**Exercices:**
1 > Présentez sous forme de liste le paragraphe du texte ci-dessous qui commence par « Le Conseil européen, parfaitement dans son rôle », en conservant ses informations essentielles.
2 > Indiquez si chacune des affirmations suivantes est conforme au texte ci-dessous en répondant par oui ou par non, puis citez les mots du texte qui le prouvent. (a) La Commission a mobilisé 400 millions d'euros dès le 24 février 2020. (b) La clause dérogatoire s'applique au moins jusqu'à la fin 2021. (c) Les 240 milliards de prêts aux États membres sont fournis par la BEI.

Dès le 24 février 2020, la Commission, en charge de l’exécution du budget de l’UE, a mobilisé une somme de 400 millions d’euros pour des aides sanitaires d’urgence. Ce montant, bien faible a posteriori, marquait la volonté de participer immédiatement à la lutte contre la pandémie. Elle décida, ensuite, le 18 mars, d’utiliser des fonds budgétaires encore disponibles à hauteur de 40 milliards d’euros pour soutenir les États les plus touchés.
La Commission, gardienne des traités, a également bien réagi, le 23 mars, en desserrant deux contraintes. D’abord, en activant une clause dite « dérogatoire » qui dispense les membres de l’UE de remplir les deux critères – rappelés plus haut – pesant sur les finances publiques, et cela au moins jusqu’à la fin 2020. Ensuite, en permettant aux États membres de soutenir transitoirement les entreprises et les secteurs en difficulté, ce qui est contraire à la règle du marché unique.
Le Conseil européen, parfaitement dans son rôle, a demandé, le 13 mars, qu’une enveloppe de 540 milliards d’euros soit disponible grâce au recours à trois dispositifs : 240 milliards de prêts fournis par le MES aux États membres ; 200 milliards consentis aux entreprises par la Banque européenne d’investissement (BEI) ; 100 Milliards pour contribuer au financement du chômage partiel grâce à un Instrument spécifique intégré dans le Cadre financier pluriannuel (2021-2027). De plus, le Conseil européen a demandé à la Commission d’envisager un plan de relance de grande envergure au niveau de l’UE. L’objectif était alors de permettre aux États d’emprunter plus aisément sur les marchés grâce à la garantie de l’Union. Le plafond envisagé pourrait atteindre 1000 milliards d’euros.

**Données sources:**
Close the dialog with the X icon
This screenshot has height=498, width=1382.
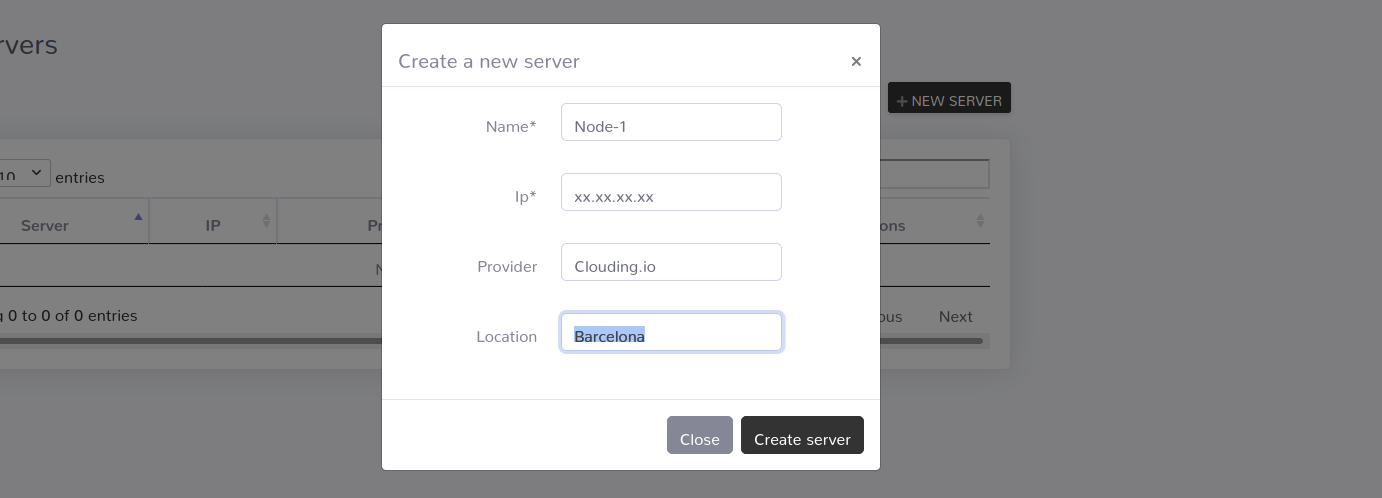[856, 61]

**Corrigé par exercice:**
1 >
- Le 13 mars, le Conseil européen demande une enveloppe de 540 milliards d'euros, reposant sur trois dispositifs :
  - 240 milliards de prêts du MES aux États membres ;
  - 200 milliards accordés aux entreprises par la BEI ;
  - 100 milliards pour financer le chômage partiel, via un instrument intégré au Cadre financier pluriannuel 2021-2027.
- Il demande aussi à la Commission d'envisager un vaste plan de relance européen.
- Ce plan doit permettre aux États d'emprunter plus facilement sur les marchés grâce à la garantie de l'Union.
- Son plafond pourrait atteindre 1000 milliards d'euros.

2 >
(a) Oui : « Dès le 24 février 2020, la Commission, en charge de l’exécution du budget de l’UE, a mobilisé une somme de 400 millions d’euros ».
(b) Non : « et cela au moins jusqu’à la fin 2020 ».
(c) Non : « 240 milliards de prêts fournis par le MES aux États membres ».